Le parrainage d’étudiants lyonnais

Quand le monde judiciaire et le monde universitaire s’organisent ensemble à Lyon, les étudiants pourraient bien mieux travailler et mieux vivre cette période terrible liée à la crise sanitaire. Hervé de Gaudemar, professeur et doyen de l’Université de Lyon 3, a bien voulu répondre à nos questions sur cette initiative de parrainage en cours.

De quel constat partez-vous ?

Le constat est aujourd’hui largement partagé, mais il ne l’a pas toujours été : les étudiants ont été particulièrement atteints par les mesures sanitaires. Le premier confinement a été d’une violence inouïe. Plusieurs collègues de la Faculté de droit ont été obligés de mettre en place, en l’espace d’un week-end, le Collectif de solidarité étudiante pour apporter un soutien matériel et psychologique aux nombreux étudiants en détresse qui nous ont été signalés. Mais si le deuxième confinement a été sans doute moins traumatisant pour la société, il n’en a pas été de même au sein des universités. L’arrêt des cours en présentiel a été très nocif. On a d’abord cru qu’il l’était pour les étudiants de 1re année, ce qui était vrai. Mais on s’est rendu compte qu’il l’était aussi pour les étudiants de master. Ils sont plus nombreux à venir d’autres villes, si ce n’est de l’étranger, qu’en 1er cycle. Ils sont donc particulièrement touchés par l’isolement lorsqu’il n’y a plus de cours en présentiel. Mais ils ont aussi rapidement compris qu’ils allaient avoir du mal à trouver des stages, qu’ils n’allaient plus avoir un accès aussi simple aux intervenants professionnels, et en définitive qu’ils allaient finir leurs études devant un écran d’ordinateur, sans grandes perspectives professionnelles. Incontestablement les étudiants de master avaient perdu pied.

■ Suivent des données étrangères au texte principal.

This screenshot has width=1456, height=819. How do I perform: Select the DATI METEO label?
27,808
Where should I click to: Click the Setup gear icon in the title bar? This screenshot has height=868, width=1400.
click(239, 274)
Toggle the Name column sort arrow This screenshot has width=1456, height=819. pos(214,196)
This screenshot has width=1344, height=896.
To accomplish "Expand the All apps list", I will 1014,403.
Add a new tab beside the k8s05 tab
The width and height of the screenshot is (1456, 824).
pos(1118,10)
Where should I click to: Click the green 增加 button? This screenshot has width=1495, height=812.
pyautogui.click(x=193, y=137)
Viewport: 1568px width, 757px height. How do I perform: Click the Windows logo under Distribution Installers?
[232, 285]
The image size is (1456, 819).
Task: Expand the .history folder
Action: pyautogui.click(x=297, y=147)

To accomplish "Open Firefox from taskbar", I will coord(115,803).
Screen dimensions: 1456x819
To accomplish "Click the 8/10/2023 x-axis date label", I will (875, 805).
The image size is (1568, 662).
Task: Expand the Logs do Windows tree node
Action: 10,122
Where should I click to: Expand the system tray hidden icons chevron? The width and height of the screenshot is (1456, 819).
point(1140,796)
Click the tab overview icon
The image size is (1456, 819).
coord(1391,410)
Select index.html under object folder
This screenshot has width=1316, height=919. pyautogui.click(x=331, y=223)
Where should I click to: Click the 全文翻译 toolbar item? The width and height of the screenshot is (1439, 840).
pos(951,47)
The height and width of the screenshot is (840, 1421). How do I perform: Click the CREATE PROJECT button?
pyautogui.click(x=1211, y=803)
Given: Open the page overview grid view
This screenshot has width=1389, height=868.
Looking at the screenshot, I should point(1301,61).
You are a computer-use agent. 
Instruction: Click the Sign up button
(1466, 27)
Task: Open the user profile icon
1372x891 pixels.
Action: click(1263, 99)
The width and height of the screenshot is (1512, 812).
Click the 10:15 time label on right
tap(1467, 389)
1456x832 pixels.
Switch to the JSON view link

Comment s’organise ce parrainage ?

Au mois de janvier, la presse a mis en avant la détresse des étudiants. Cela a été tout particulièrement le cas à Lyon où plusieurs tentatives de suicide ont eu lieu. L’opération de parrainage s’est montée rapidement à l’initiative du président du tribunal judiciaire de Lyon, Michaël Janas, et du procureur de la République de Lyon, Nicolas Jacquet, qui ont tous deux des enfants dans l’enseignement supérieur. Soucieux de donner des perspectives aux étudiants et de les entourer comme on le ferait en famille, ils ont proposé d’instaurer un lien entre chaque étudiant volontaire et un professionnel du droit, également volontaire. C’est la famille du droit qui était appelée à se former pour faire face aux difficultés vécues par les étudiants. Emmené par le bâtonnier Serge Deygas et la vice-batonnière Joëlle Forest-Chalvin, le Barreau de Lyon s’est immédiatement lancé dans l’opération, ainsi que les trois facultés de droit (Lyon 3 que je dirige, Lyon 2 et la Catho), et les juridictions administratives. Par cette opération, la famille lyonnaise du droit a porté des valeurs fortes qui sont celles de la solidarité et de l’égalité.

A qui et comment s’adresse-t-il ?

L’opération de parrainage a été ouverte à Lyon 3 à tous les étudiants de master et aux étudiants de 3e année de licence. Elle a rencontré un grand succès qui témoigne bien des attentes des étudiants, mais aussi des professionnels du droit qui ont souhaité se rendre utile. Elle constitue une grande fierté pour nous tous.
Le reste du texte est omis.